Jeder Drogentote weniger ist doch ein Erfolg. Jeder Erstkonsument von harten Drogen weniger ist ein Erfolg. Jeder Schwerstabhängige weniger ist ein Erfolg. Sie müssen - gerade auch nach dem Bericht und nach anderen Untersuchungen - sehen, daß Sie an einen bestimmten Kreis von Schwerstabhängigen auf die Art und Weise, wie wir es bisher seit Jahren in Deutschland versuchen, nicht herankommen.
Warum beklagen die Polizeipräsidenten von über zwölf Städten in Deutschland, daß sie mit den Herausforderungen, mit der Gefahr oder dem Bestehen offener Drogenszenen nicht zurechtkommen? Sie sagen: Mit dem, was ihr uns mit euren drei Säulen und der eher strafrechtlich fixierten Drogenpolitik bietet, kommen wir nicht zurecht; das schaffen wir nicht. Bei uns könnt ihr die Probleme nicht abladen. - Genau das war der Werdegang der Änderung der Politik in der Schweiz hin zu dem jetzigen Weg. Da war es die Bevölkerung, da waren es die Polizeiverantwortlichen, die gesagt haben: Ändert etwas, so geht es nicht weiter!

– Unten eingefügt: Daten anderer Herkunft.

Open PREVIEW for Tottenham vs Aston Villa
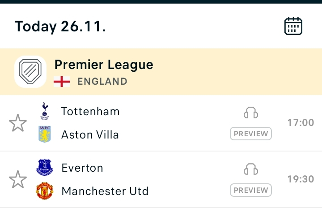322x208 pixels. pyautogui.click(x=251, y=134)
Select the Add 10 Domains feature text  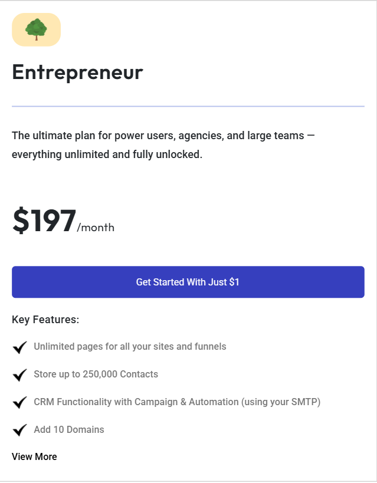(69, 430)
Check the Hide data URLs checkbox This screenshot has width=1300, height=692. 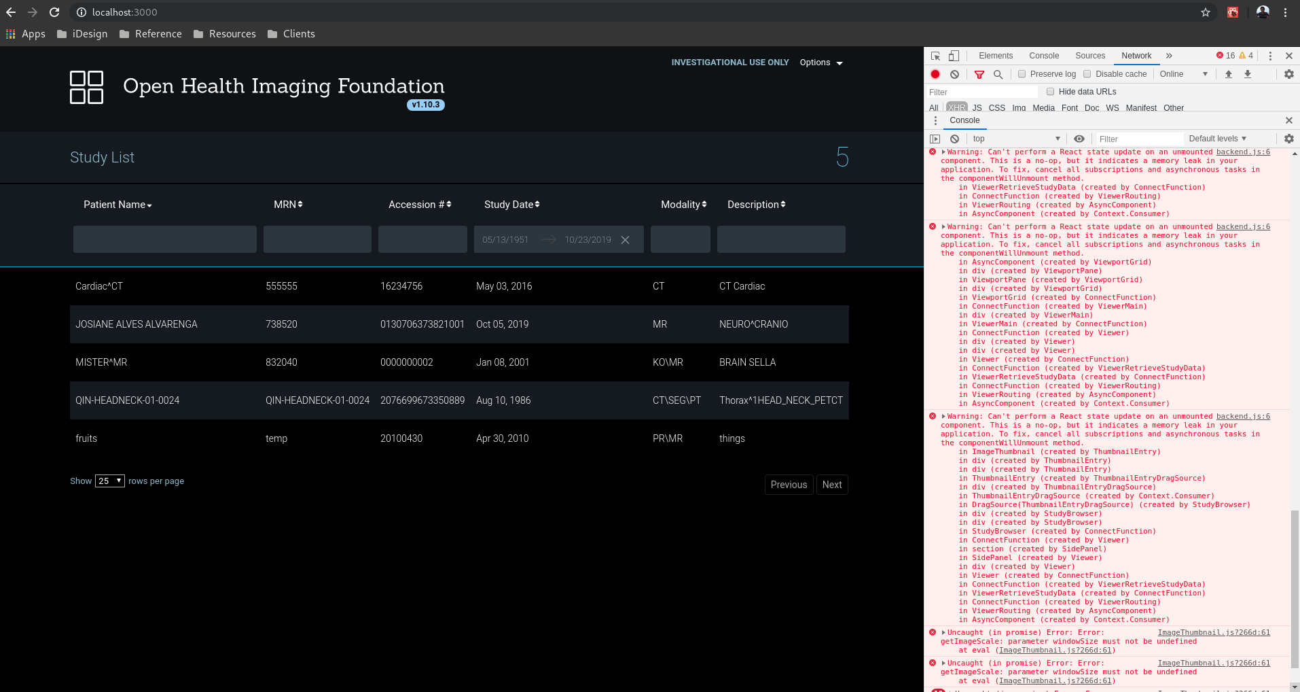tap(1050, 92)
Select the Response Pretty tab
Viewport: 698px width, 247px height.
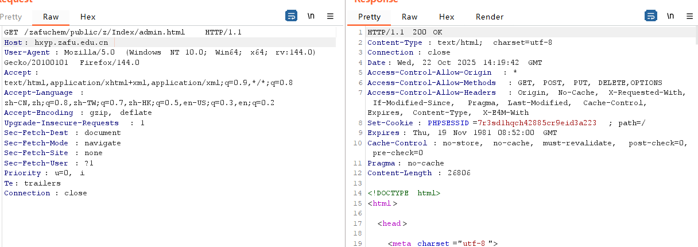coord(369,17)
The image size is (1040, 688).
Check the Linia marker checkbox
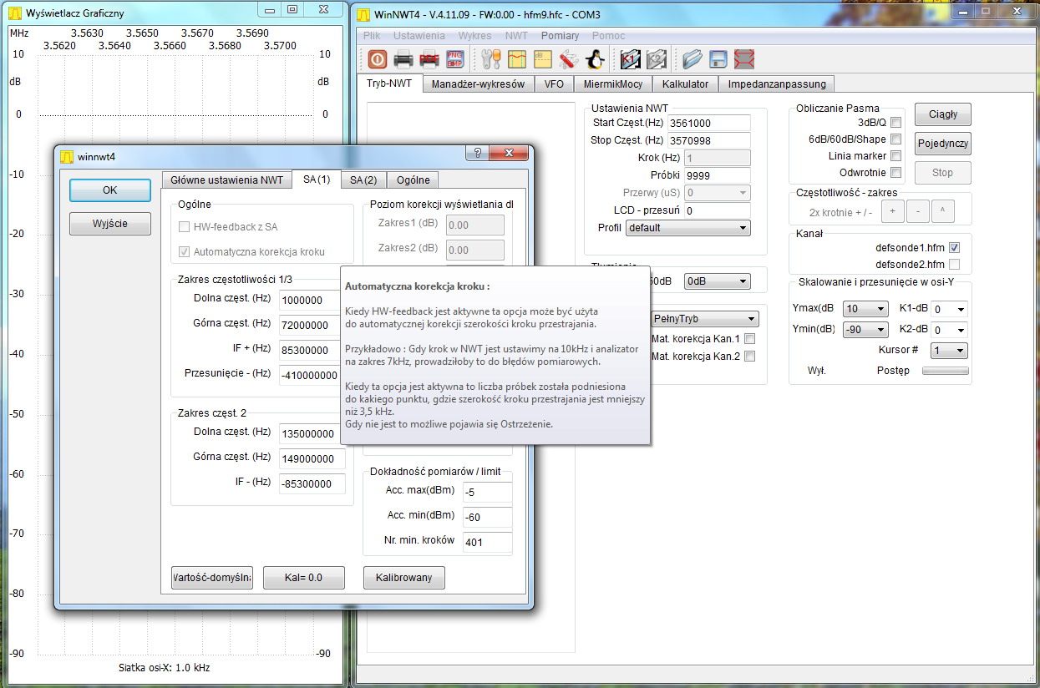pyautogui.click(x=895, y=156)
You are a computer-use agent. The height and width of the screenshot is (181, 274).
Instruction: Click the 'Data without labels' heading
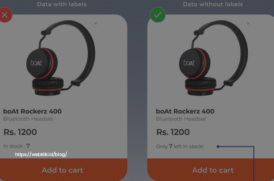(x=213, y=4)
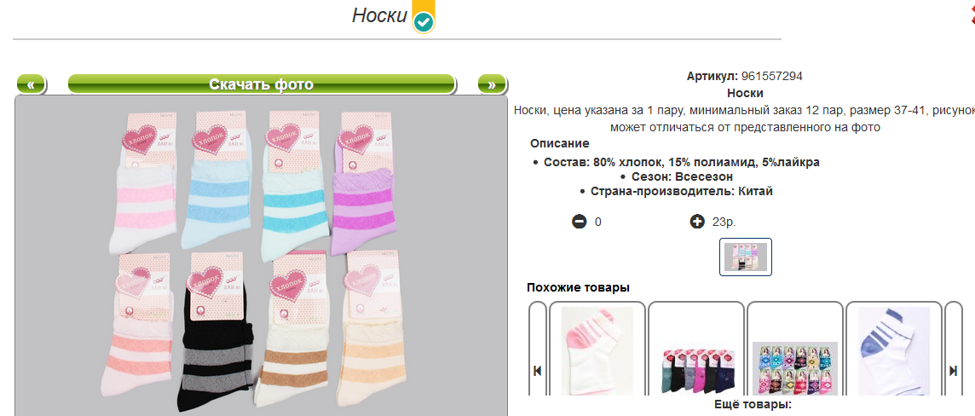Click the 23р. price label
This screenshot has width=975, height=416.
724,222
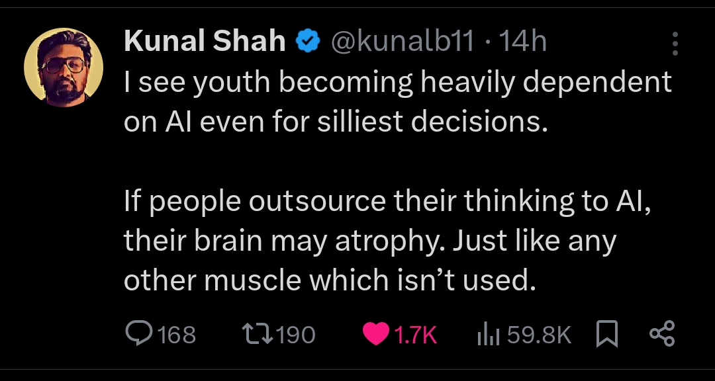Click the 59.8K views count
The height and width of the screenshot is (381, 715).
click(538, 335)
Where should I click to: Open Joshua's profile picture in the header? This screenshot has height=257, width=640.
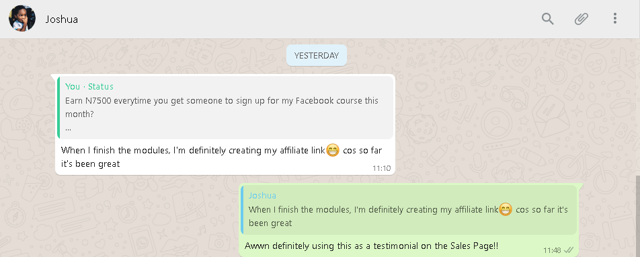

Dann hat man die Gesundheitsräume und die Gassenzimmer in der Schweiz eingerichtet und hat sich mit dem Projekt der kontrollierten, wissenschaftlich begleiteten Heroinabgabe auseinandergesetzt. Nur darum geht es. Jetzt muß man auch hier in Deutschland bereit sein, dieses Projekt, zugeschnitten auf die Bedingungen in Deutschland, gesetzlich zu ermöglichen und einzuführen.
Dazu liegen Vorschläge vor. Ich bin der Meinung, man kann, nur weil die Bevölkerungszahl in der Schweiz mit der unseren nicht zu vergleichen ist, nicht sagen: Das alles interessiert uns nicht.
Ich möchte noch einige Argumente nennen, die immer gegen dieses Modellprojekt vorgebracht werden - sie sind wenig stichhaltig -: Der Staat, so wird gesagt, dürfe nicht als Dealer auftreten. Dazu nur soviel: Angesichts der hochwillkommenen Staatseinnahmen, die wir aus der Besteuerung von Alkohol und Tabak beziehen, ist das nicht nur ein Scheinargument, sondern ein scheinheiliges.
Sabine Leutheusser-Schnarrenberger
Im übrigen empfehle ich Ihnen dazu als Lektüre den heutigen Kommentar im „Rheinischen Merkur" , der äußerst aufschlußreich ist.
Ein wirklich ernstzunehmendes, weil in der Offentlichkeit leicht verfängliches Argument ist, daß die mit der kontrollierten Verabreichung von Heroin verbundenen Mittel sehr viel wirkungsvoller zur Verbesserung des rein abstinenzorientierten Therapieangebots verwendet werden sollten. Wenn man sich einmal die Kosten bei diesem Projekt ansieht, fällt einem auf, daß von den insgesamt aufgewendeten Kosten von etwa 50 DM pro Patient und Tag je ein Drittel von den Drogenabhängigen selbst, von den Krankenkassen und der öffentlichen Hand getragen wird. Ein fast doppelt so hoher Betrag, also zirka 100 DM pro Patient und Tag, steht dem an Einsparungen gegenüber. Konkret ergeben sich Einsparungen - so heißt es in dem Bericht, wenn man etwas weiter liest; es steht ziemlich weit hinten - bei der Arbeitslosen-und der Obdachlosenfürsorge, durch die Verbesserung der Gesundheit der Drogenabhängigen und aus der Abnahme des Delinquenzverhaltens.
Das alles bedeutet doch, daß die Teilnahme jedes einzelnen Drogenabhängigen an dem Versuch nach Abzug aller Kosten mit täglichen Nettoeinsparungen von rund 50 DM verbunden ist. Allein deshalb kann doch ein solches Kostenargument gegen diesen Versuch nicht vorgebracht werden.
Es ist fast böswillig, wenn man sich darauf beziehen wollte.
Ich bleibe dabei: Die Ergebnisse des Schweizer Modellprojekts sind eindrucksvoll. Ich glaube auch, daß das von der Expertenkommission der Weltgesundheitsorganisation bestätigt werden wird.
Deshalb spreche ich mich dafür aus, daß die deutsche Drogenpolitik um eine vierte Säule, nämlich die der Überlebenshilfe, mit den Elementen der Gesundheitsräume und des Projekts der kontrollierten Abgabe von Heroin angereichert wird. Die F.D.P.-Bundestagsfraktion ist dieser Auffassung.